Last year’s leadership contest between Liz Truss and Sunak was framed as a contest between rival versions of Thatcherism. Truss’s was quite wrong. Thatcher would have been horrified by the idea of unfunded tax cuts. Sunak’s was historically accurate, insisting that balancing the budget comes first. Yet, Truss won the lookalike competition after going so far as to wear something that looked like one of Thatcher’s outfits.
After the way Truss’s story ended, you might have thought it time to retire the Thatcher references. But no. The Mummy Returns. That was the title of a 2001 film that was seized on by headline writers when Thatcher made a rare public appearance at a Tory rally in the election that year, which Hague lost miserably.
Last week, Truss was back, brightly claiming to have been right all along, despite having been let down by the left-wing establishment that has ruled the country through 13 years of Tino (Tory In Name Only) government, and, incidentally, by the British people, who are more left-wing than she thinks they should be.
So it was only natural for Nick Robinson of the BBC, interviewing Sunak in the Thatcher Room in 10 Downing Street (the first-floor study where she liked to work), to ask what she would have made of his “slowing down” of net-zero policies, given that she was a climate-change pioneer.
Sunak denied that he was slowing down the drive towards net zero; he was making it more realistic. “I think Margaret Thatcher would have agreed,” he said, that it’s “not right to just assert a headline [and] chase the short-term popularity that that might give, without a clear and deliverable plan for how to get there”.
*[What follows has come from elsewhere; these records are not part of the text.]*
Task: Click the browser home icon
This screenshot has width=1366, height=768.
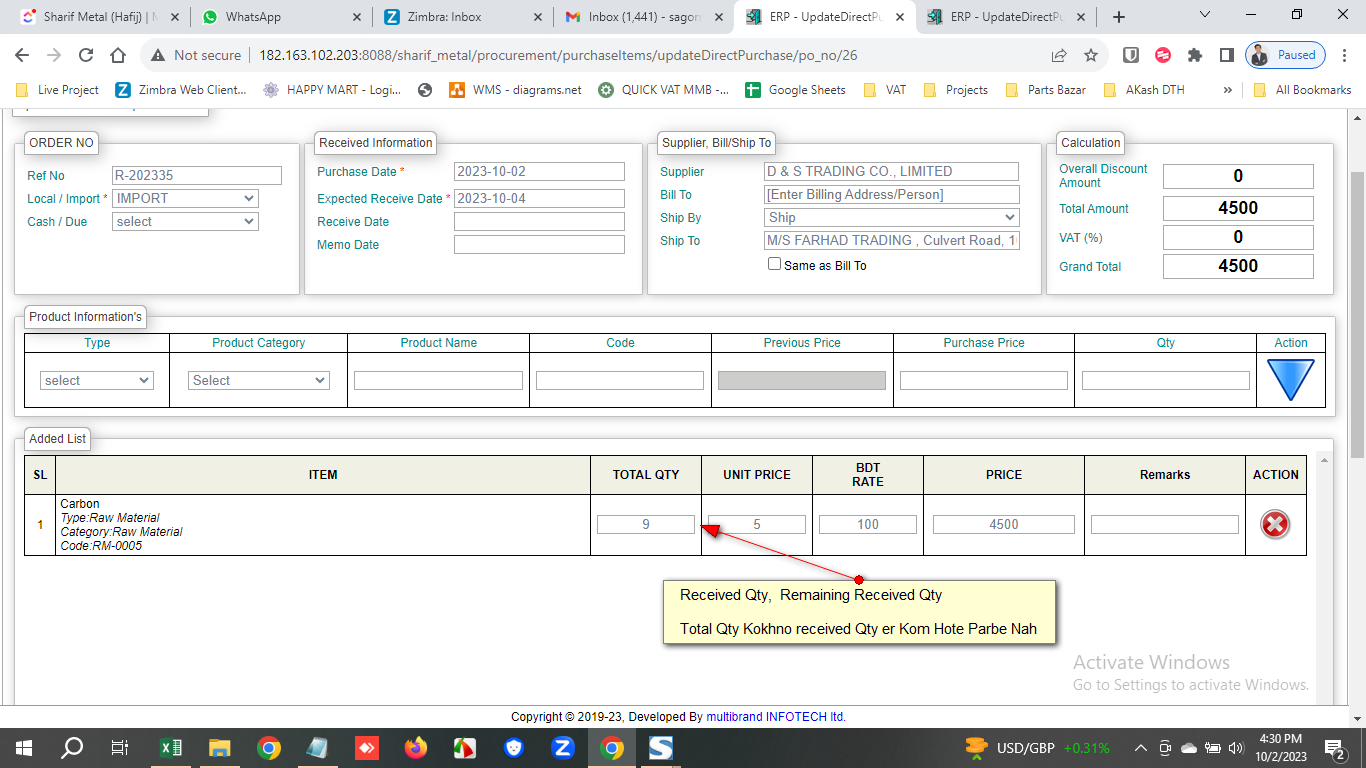Action: (x=118, y=55)
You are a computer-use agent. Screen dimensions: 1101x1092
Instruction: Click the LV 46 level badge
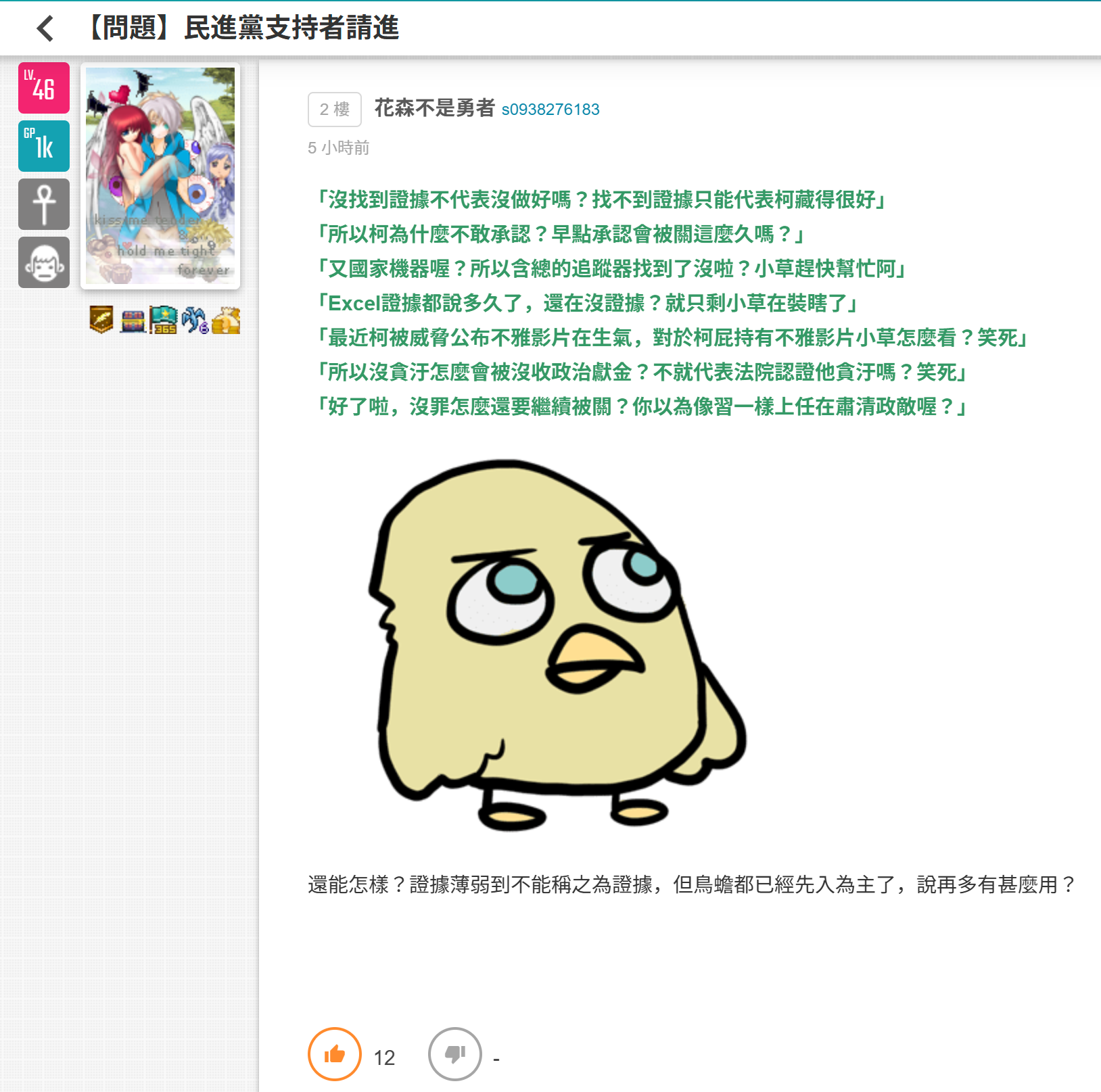tap(44, 88)
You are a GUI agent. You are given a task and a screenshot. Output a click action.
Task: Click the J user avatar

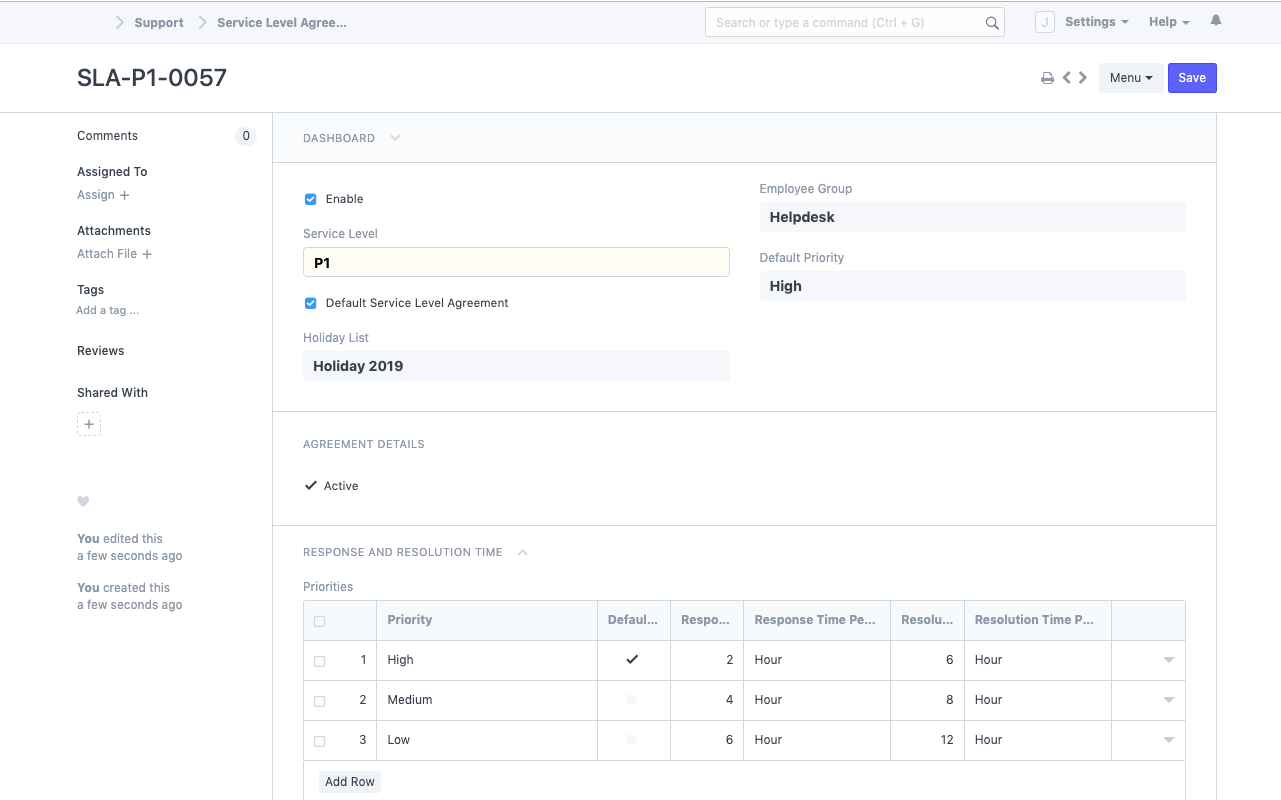1044,22
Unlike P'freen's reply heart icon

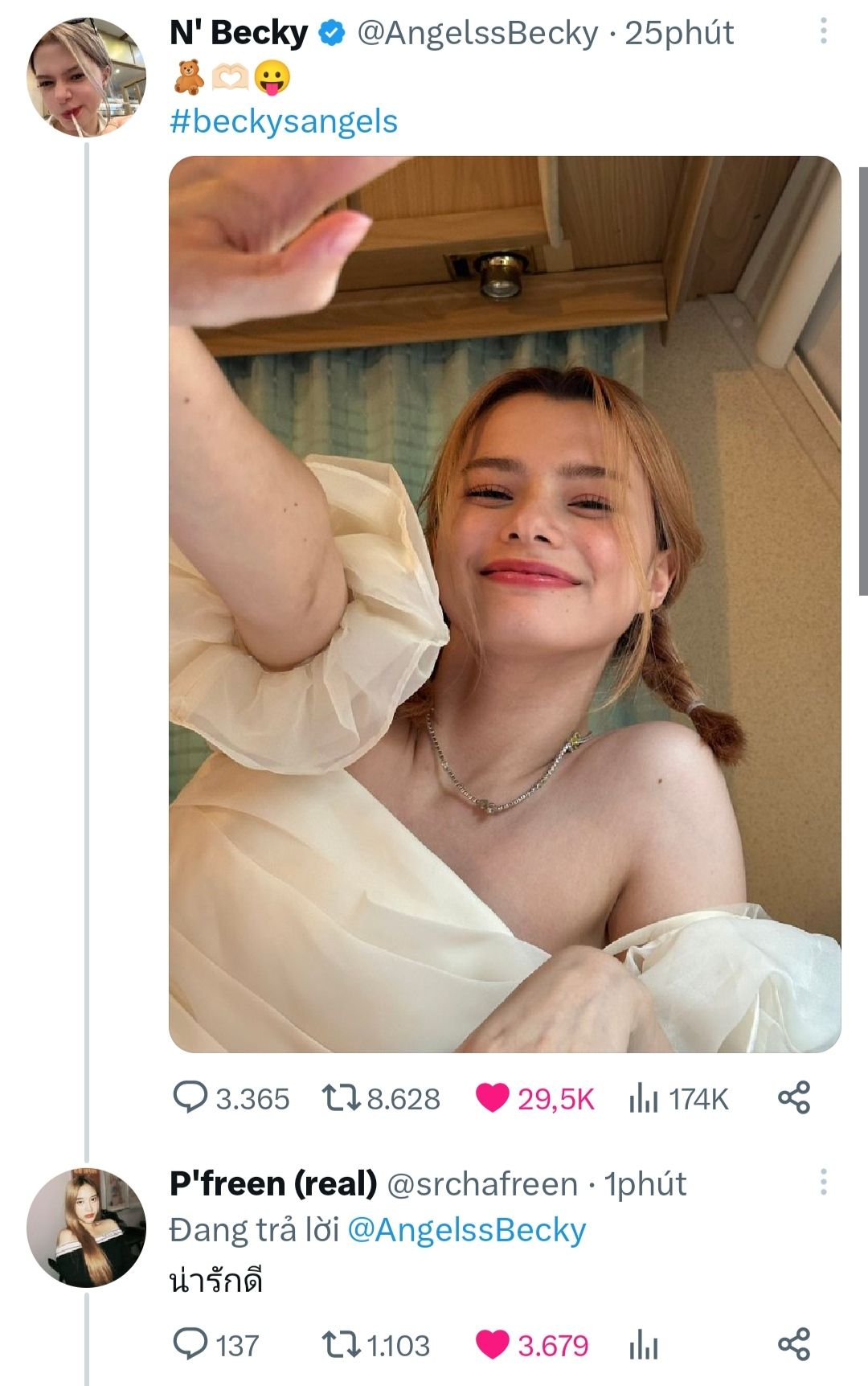[x=492, y=1344]
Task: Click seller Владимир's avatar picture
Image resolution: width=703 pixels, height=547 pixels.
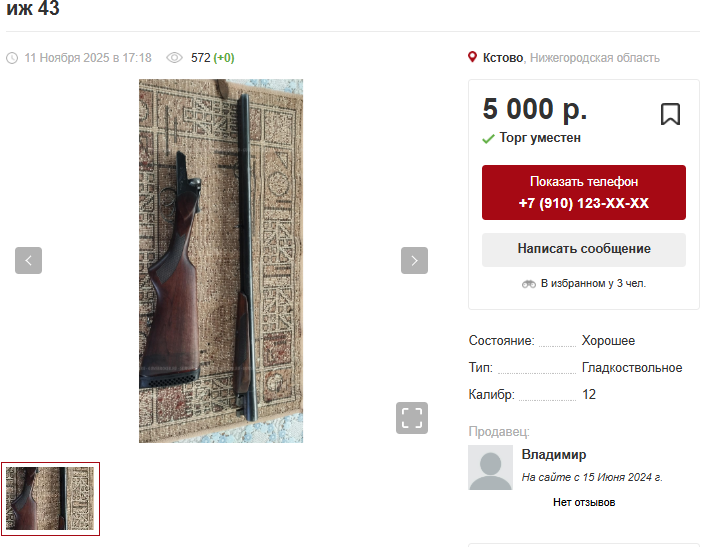Action: (x=490, y=467)
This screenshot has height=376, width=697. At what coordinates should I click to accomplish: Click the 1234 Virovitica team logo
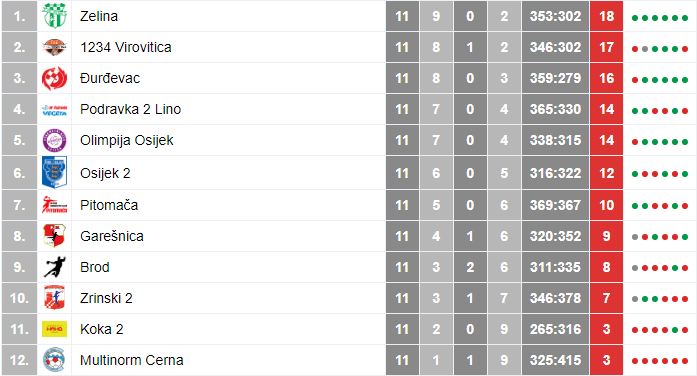pos(55,47)
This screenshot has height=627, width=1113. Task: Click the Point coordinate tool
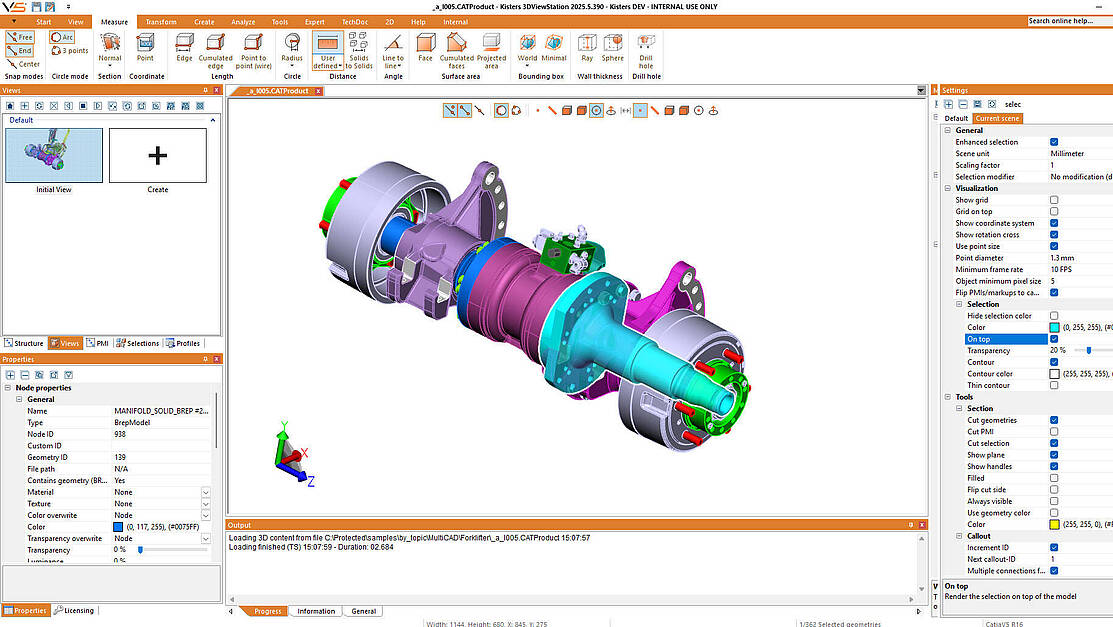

This is an even more tenuous version of alternative history than speculating how Thatcher would have voted in 2016, or how she would have handled the fiscal consequences of coronavirus. (Although we can be reasonably sure that she would never have allowed her chancellor to bring in a furlough scheme on anything like the scale of Sunak’s.)
It is true that Thatcher was the first world leader to recognise the threat of global warming. I remember the shock of her speech to Conservative activists in March 1990, five months after her historic speech to the UN General Assembly. It was surprising for two reasons. One was that she repeated her warning about climate change for a domestic audience; the other was that she misread the autocue, and spoke of “clear seas”, which she pronounced “clear sears”.
The climate change debate has changed out of all recognition since then and it is pointless to speculate what her position would be now, at the age of 97. But it is also fun, and anyone can join in. Personally, I think she would have had nothing to do with the New Labour innovation of putting targets in legislation, as if merely declaring an objective in an act of parliament would make it happen.
So I think Sunak is right to suggest that she would have been more rigorous about whether a target was the right one and how it would be achieved. I don’t think she would have agreed with Theresa May making net zero carbon by 2050 the official policy of the UK government – which is something that Sunak cannot say. Interestingly, it takes another former prime minister to hint at it: see Tony Blair’s recent comment that cutting the UK’s global warming emissions was not the most important part of the effort to restrain climate change.
But now we are straying into a different area of alternative history: “What Would Tony Do?” Perhaps it would be best simply to judge Sunak’s policies on their merits, rather than in relation to his predecessors – and rather than, in particular, invoking a controversial prime minister who died a decade ago.